# Dynamic Time Warping Snap-To-Grid

This notebook demonstrates a snap-to-grid incorporating dynamic time warping (DTW). 

## A problem in snap-to-grid
Especially in downtown area where GNSS-based localization tend to be noisy, it is very effective to snap the estimated points to the ground truth positions. A simple snap-to-grid algorithm, however, does not consider time series information, which induces some problems such as:
- a point is snapped to different road, especially in crossroads
- a point is snapped to the left lane, in spite of the right lane rule in the US


## Dynamic Time Warping (DTW)
Dynamic time warping (DTW) is an algorithm for calculating the similarity between two time series data. Unlike other distance methods like Euclid, DTW is able to calculate the similarity of the shape of the data. The implementation can be simply done using dynamic programming.

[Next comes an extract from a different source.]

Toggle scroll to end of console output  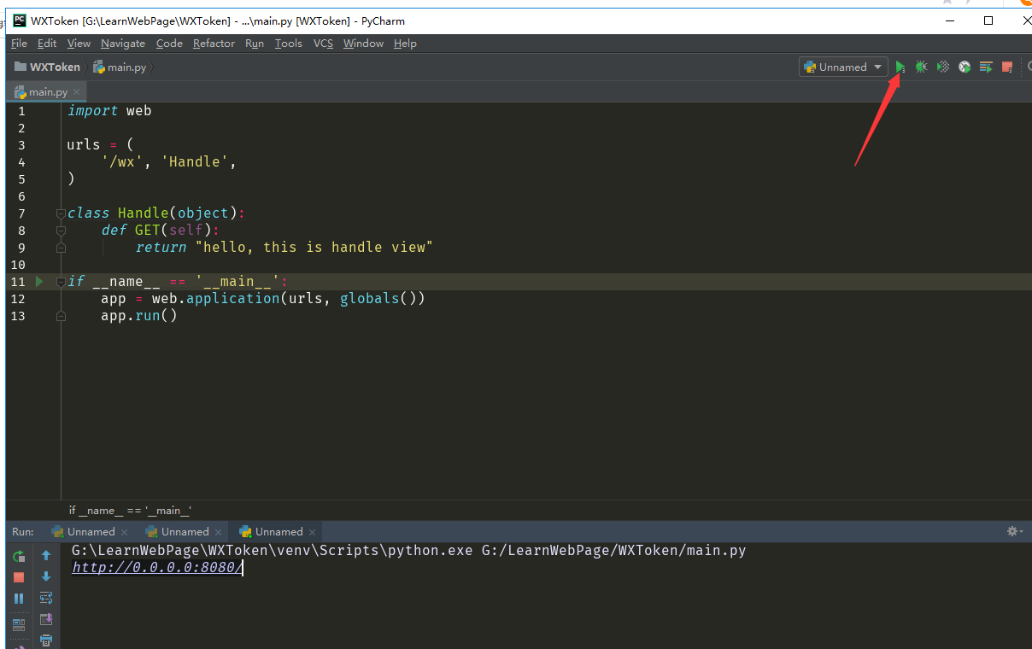coord(46,619)
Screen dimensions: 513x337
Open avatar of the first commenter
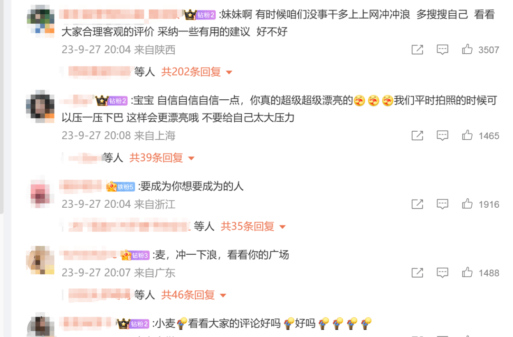40,19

![dtw_sample.png](attachment:76f83eaa-c84b-4ab0-9adf-de1f85614fc5.png)

## DTW-based snap-to-grid
The algorithm is as follows: for every sub-trajectory query $(x_i)$ in the estimated data, 
1. find the closest sub-trajectory $(y_i)$ in ground truth data based on DTW
2. snap the query $(x_i)$ to the grid $(y_i)$

In our implementation, the length of $x_i$ is $60 [\rm{s}]$. Using this algorithm, you can avoid snapping a point to an opposite lane or to the different roads. 

In this competition, the method works pretty well on downtown area, where the multi-path errors are significant and plenty of ground truth data is available. For example on 2021-04-22-US-SJC-1, the score reduces from $18.4 [\rm{m}]$ to $11.7 [\rm{m}]$.

![dtw-snap.png](attachment:ca45c260-6f37-4a87-8c92-eadd57456d4a.png)

## Some tips
One of the drawbacks of DTW is the computational complexity. When calculating the distance between two time-series data whose length is $N$ and $M$ each, the complexity is $\mathcal{O}(MN)$. This is highly complex compared to other distance method such as Euclidean distance. Indeed, it took too much time to calculate between a query trajectory and all the possible sub-trajectory in ground truth data.

To overcome this issue, for each query trajectory $(x_i) = (x_0, x_1, \cdots, x_{n-1})$, we first pick up the points which is close enough to $x_0$ and $x_{n-1}$ each. Then, among the possible set of trajectory, we choose the trajectory with the closest DTW distance.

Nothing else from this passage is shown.